The AP doesn’t call out that contradiction but does say Santorum wants tighter restrictions on benefits for upper-income people and says changes should include a higher eligibility age to qualify for benefits. The age for receiving full benefits soon rises to age sixty-seven. Does Santorum mean Americans should wait longer than age sixty-seven? Specifics please!That’s the policy vision Fry said was missing so far. If the electorate is being asked to sacrifice, at least they should know how they’re supposed to do that.
According to the AP, Santorum “did not offer details” about his Social Security plan but said wealthy retirees’ proportionate benefits should be trimmed further. What does wealthy mean in his lexicon? It’s good to know he did not offer details. But a better idea as the campaign progresses is to ask him such a question point blank and report his answer. If a slippery candidate doesn’t dot the Is and cross the Ts, the press surely should.

Santorum is using the same Big Lie technique of other candidates (and the instigators of the Tea Party.) It is to make extreme but vague statements to attract angry, ignorant supporters, then if attempts are made to pin him down, exploit the further attention.
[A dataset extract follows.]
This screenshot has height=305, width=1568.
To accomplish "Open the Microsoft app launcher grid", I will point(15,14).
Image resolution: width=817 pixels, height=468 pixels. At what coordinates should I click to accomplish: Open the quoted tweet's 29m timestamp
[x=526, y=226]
His stridency and extreme sanctimoniousness are as repellant as Perry's careless senility and Gingrich's demagoguery.
#1 Posted by Robert Cogan, CJR on Mon 9 Jan 2012 at 10:01 PM
Trudy
you are on the right side, and you probably don't go nearly far enough to show that Santorum is raving mad or just lying through his teeth, but i was a bit puzzled by this:
"The AP reported, though, that Santorum said he didn’t favor higher taxes or more deficit spending to shore up Social Security. Did that mean he supports Obama’s payroll tax holiday and making it permanent? Dot connection, please! "
The payroll tax holiday DOES "favor" higher taxes or more deficit spending "to shore up Social Security. That's what's wrong with it... aside from the fact that it turns SS into welfare which is bad, bad, bad.
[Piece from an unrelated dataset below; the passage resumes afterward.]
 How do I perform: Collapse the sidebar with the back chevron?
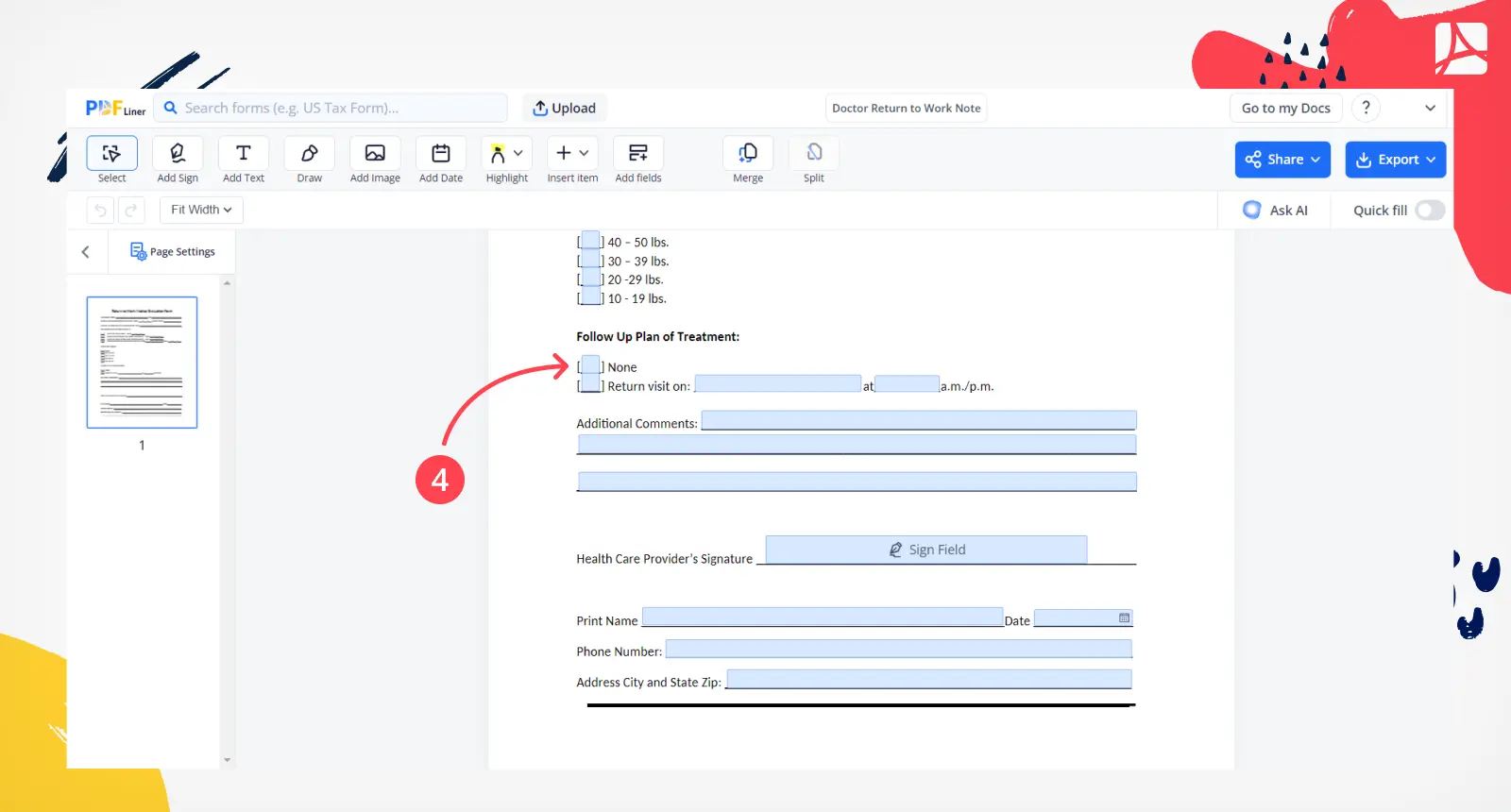click(x=86, y=252)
The fact is that Social Security has always paid for itself. That is the workers have paid for their own benefits. SS has nothing to do with "the deficit"... or did not have until the payroll tax holiday.
And it doesn't need to be "shored up." A payroll tax increase of one half of one tenth of one percent per year will enable SS to pay all "promised" benefits for the forseeable future (over that infinite horizon).
It is tragic that "the left" fails to understand this and falls into the Peterson trap of talking about SS as if it were welfare. And now that Obama has turned it into welfare, why, it turns out Peterson was right all along. Doesn't it?
In order to avoid the "higher taxes or more deficit spending" created by the tax holiday, or other ill conceived schemes to get "the rich" to pay for Social Security, some such crime against workers as Santorum is calling for will become the "obvious" thing to do.
#2 Posted by dale coberly, CJR on Tue 10 Jan 2012 at 03:09 PM
It is easy for those like Santorum who know they will never need Social Security and Medicare in their senior years to suggest cuts to or elimination of those programs. Too bad we can't require that our esteemed Congressmen and Senators live by the same pension rules we had to instead of getting lifetime pensions after serving as little as two years. No wonder they won't need SS and don't care if the programs disappear.
Why aren't we seniors forcing attention on our large group of citizens like the Tea Party managed to do? What I hear seniors say over and over is that many of the changes our Legislators are proposing to these important programs can never happen. Are you kidding me?! Our lives are in the hands of many people who are more concerned about using politics as the means to assuring their own financial futures than they are about the people they represent - unless those people happen to be wealthy supporters of those politicians. It seems to me that the political youngsters like Santorum are becoming more and more greedy. Heaven help us if Santorum makes it into the White House! He can, and will, make sure that every middle class senior lives in poverty at some point in their senior years - and likely at the time we need help most.